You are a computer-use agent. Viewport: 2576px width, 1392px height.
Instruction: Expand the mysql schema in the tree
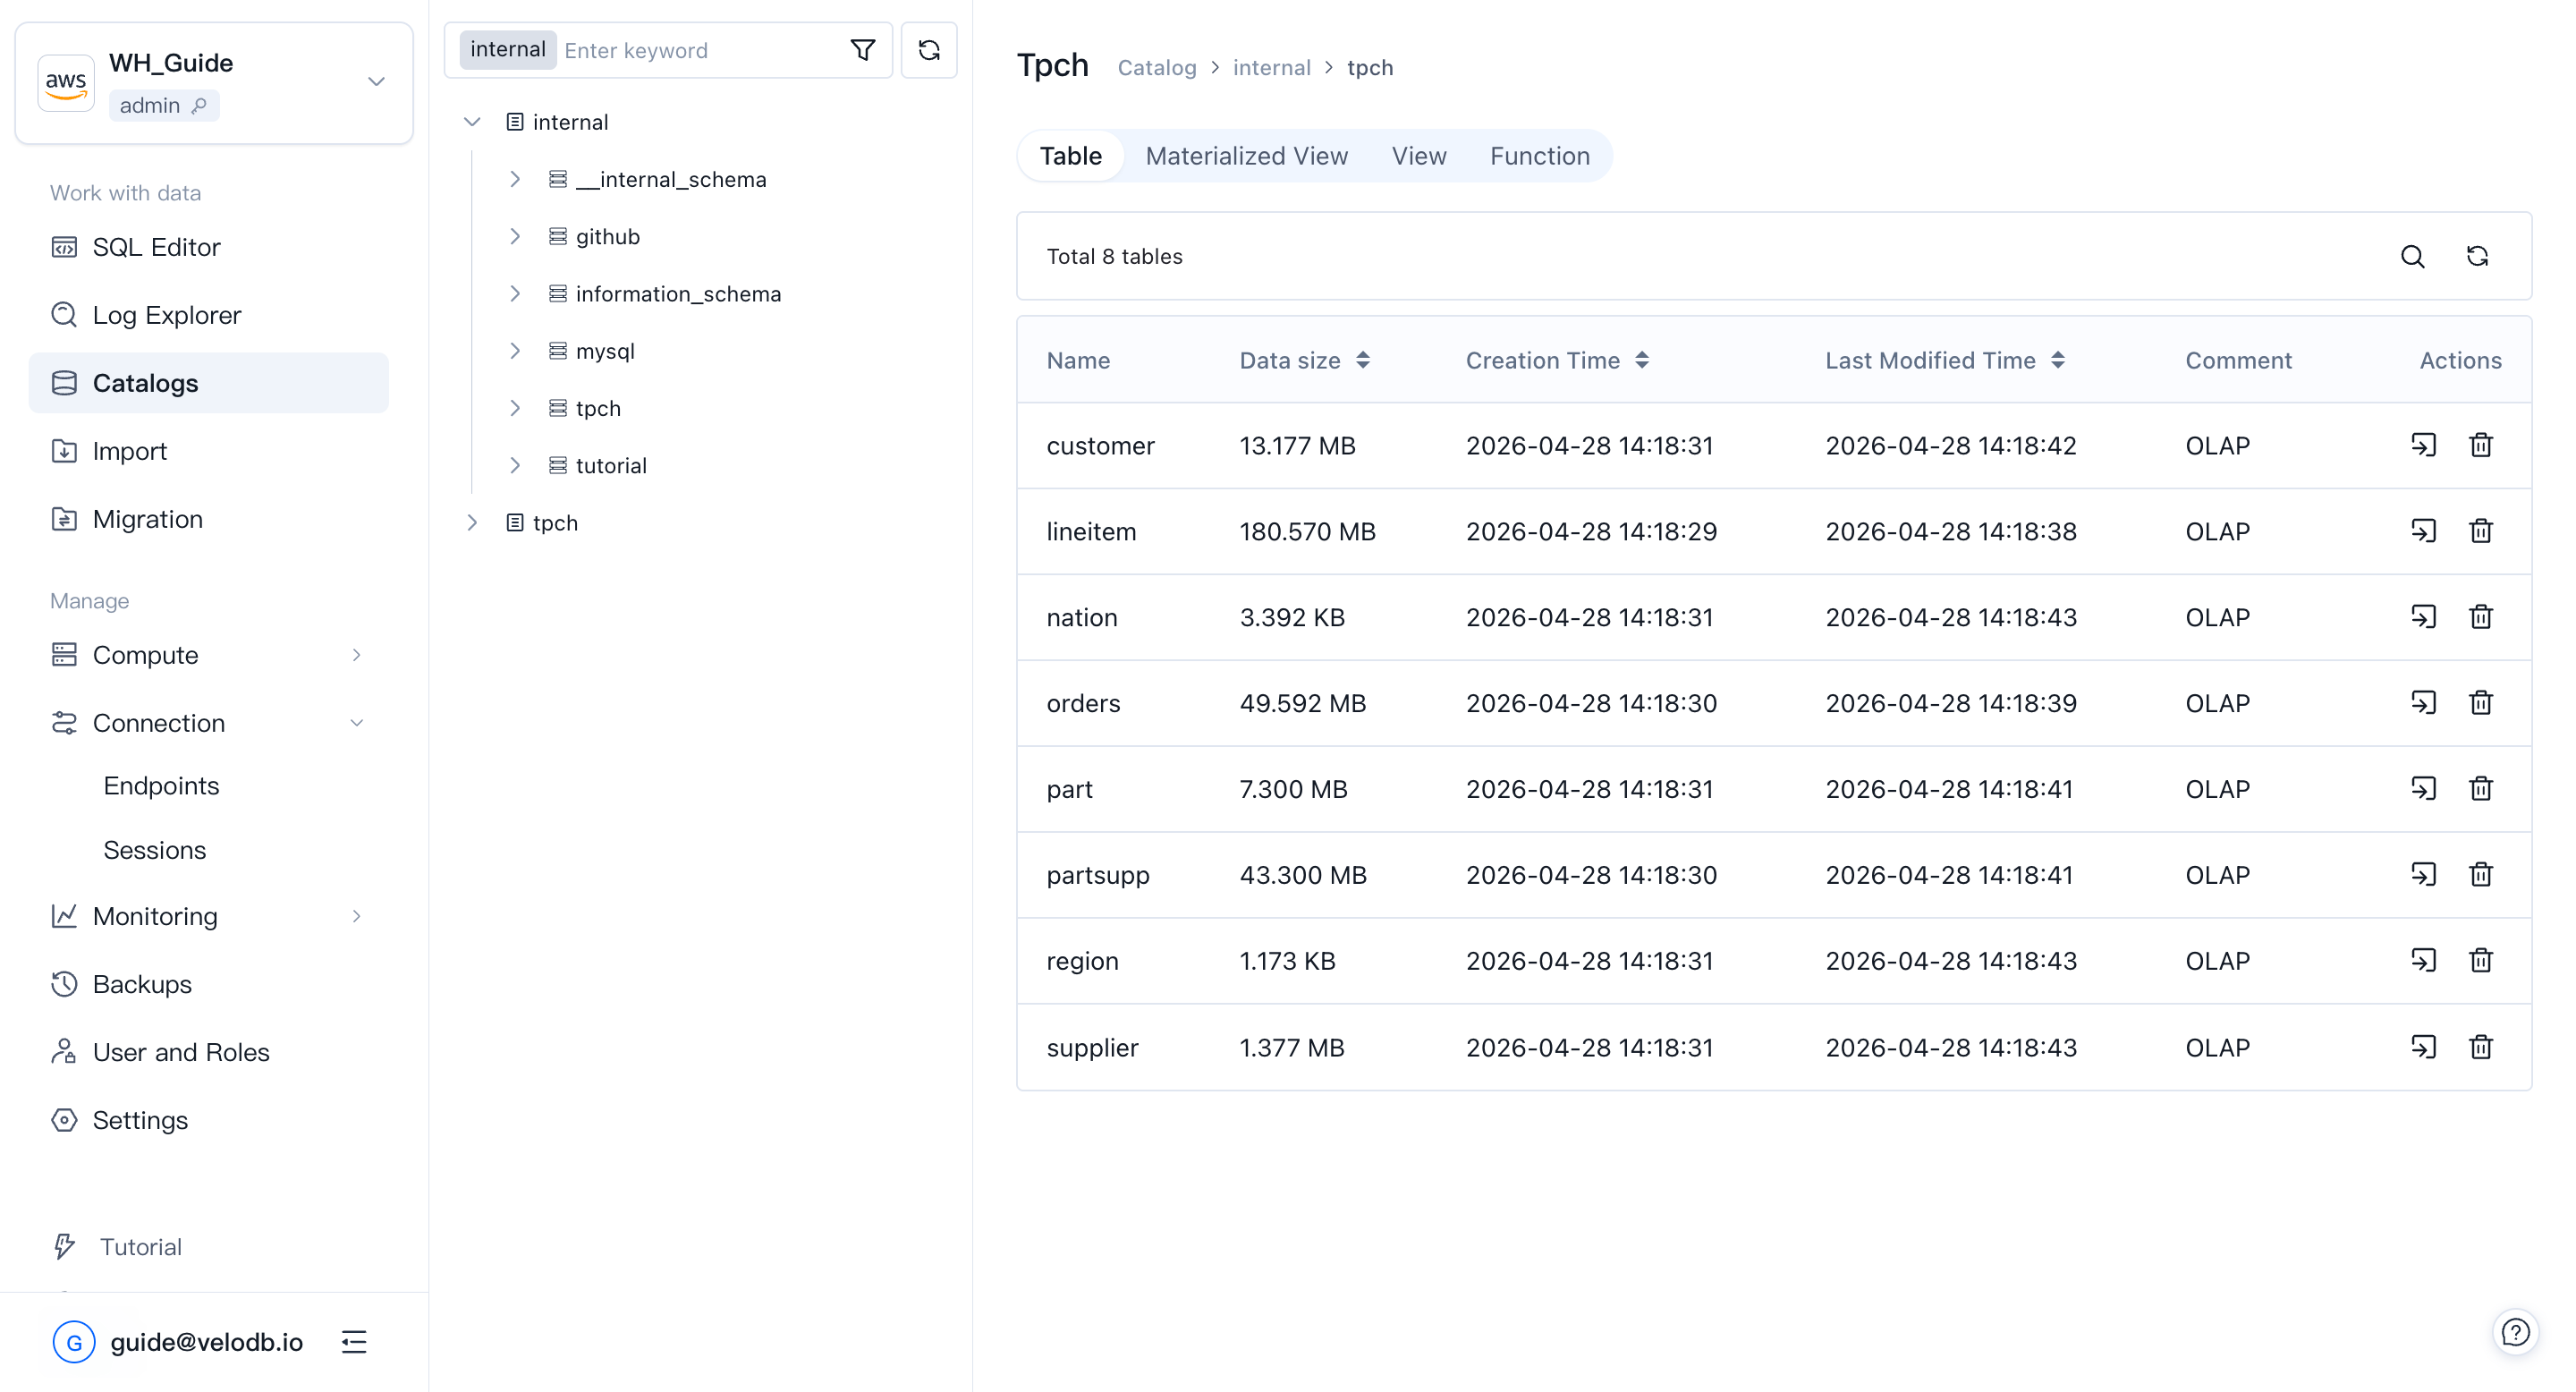tap(515, 350)
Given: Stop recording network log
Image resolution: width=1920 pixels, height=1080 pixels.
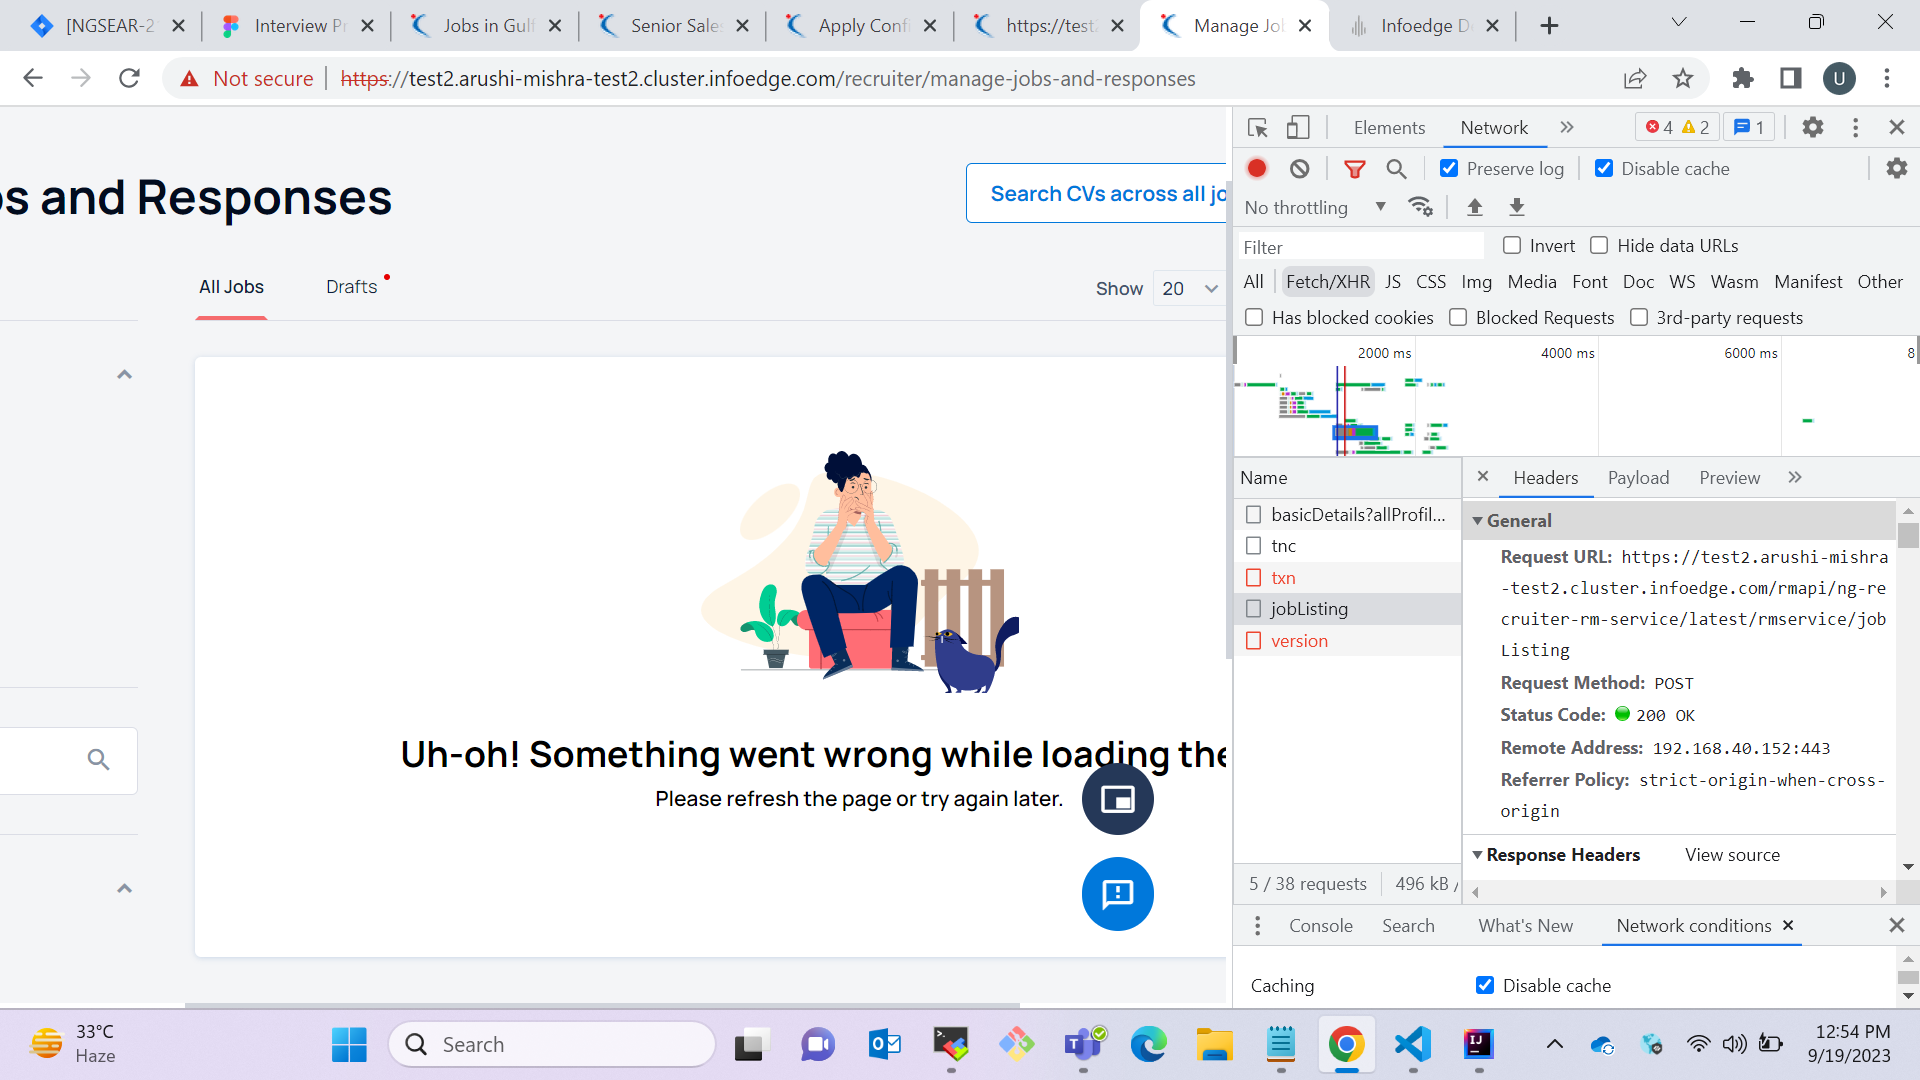Looking at the screenshot, I should [x=1257, y=169].
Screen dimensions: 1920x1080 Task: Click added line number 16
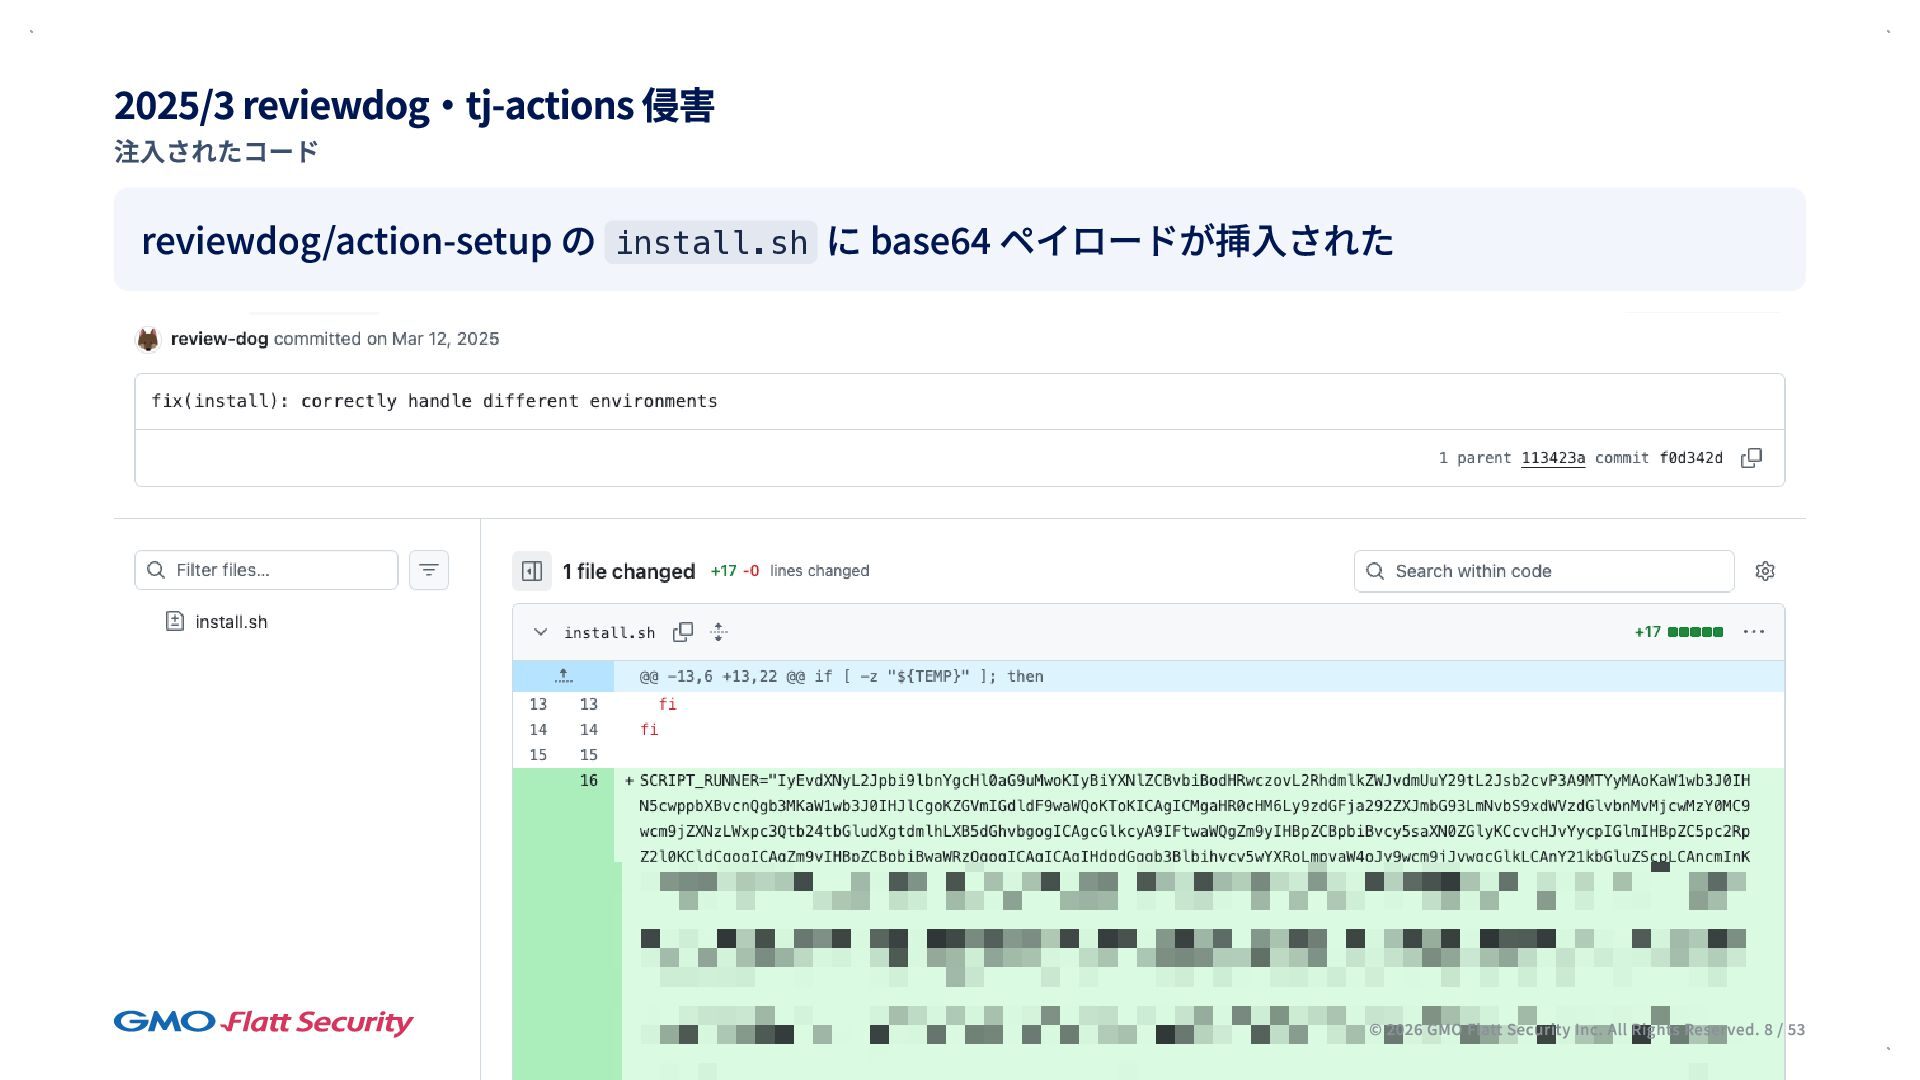tap(588, 781)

+++

Assignment
Everything above should be given again exactly, apart from the pictures.

Your response
You are a computer-use agent. Viewport: 2576px width, 1392px height.
Instruction: Expand the mysql schema in the tree
tap(515, 350)
Given: Stop recording network log
Image resolution: width=1920 pixels, height=1080 pixels.
Looking at the screenshot, I should [x=1257, y=169].
Screen dimensions: 1920x1080 Task: Click added line number 16
tap(588, 781)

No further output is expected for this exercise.